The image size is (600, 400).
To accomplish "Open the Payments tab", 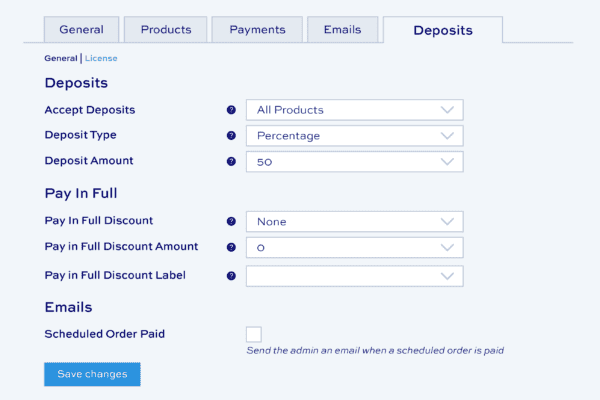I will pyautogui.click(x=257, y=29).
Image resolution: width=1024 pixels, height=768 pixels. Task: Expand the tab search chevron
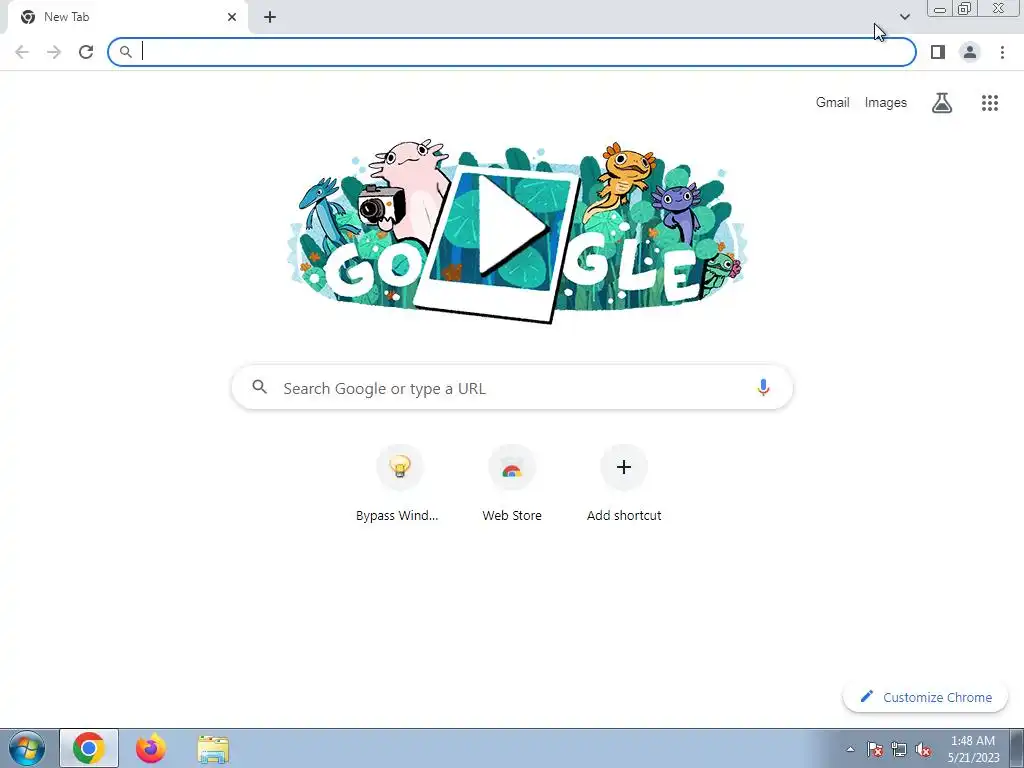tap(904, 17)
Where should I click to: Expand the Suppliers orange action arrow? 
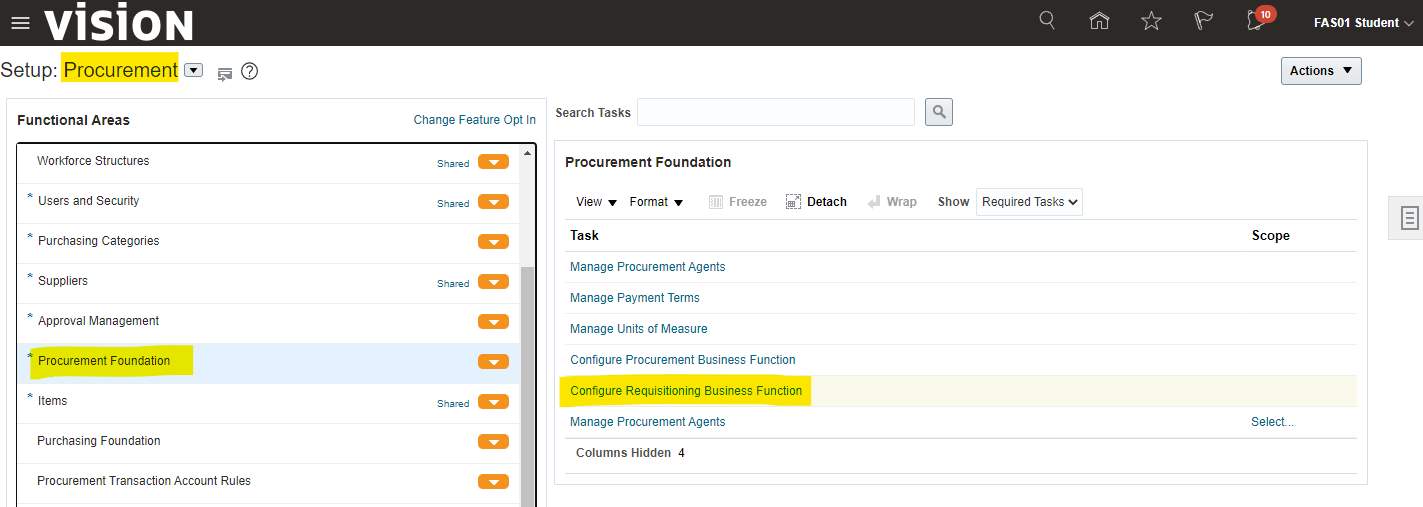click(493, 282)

....

* [Task item]
Starting at the line that contains "Where should I", reproduce each line exactly through the end of the entries above, leaving every picture out.

* [Reply to the exercise]
Where should I click to: Expand the Suppliers orange action arrow? 
click(493, 282)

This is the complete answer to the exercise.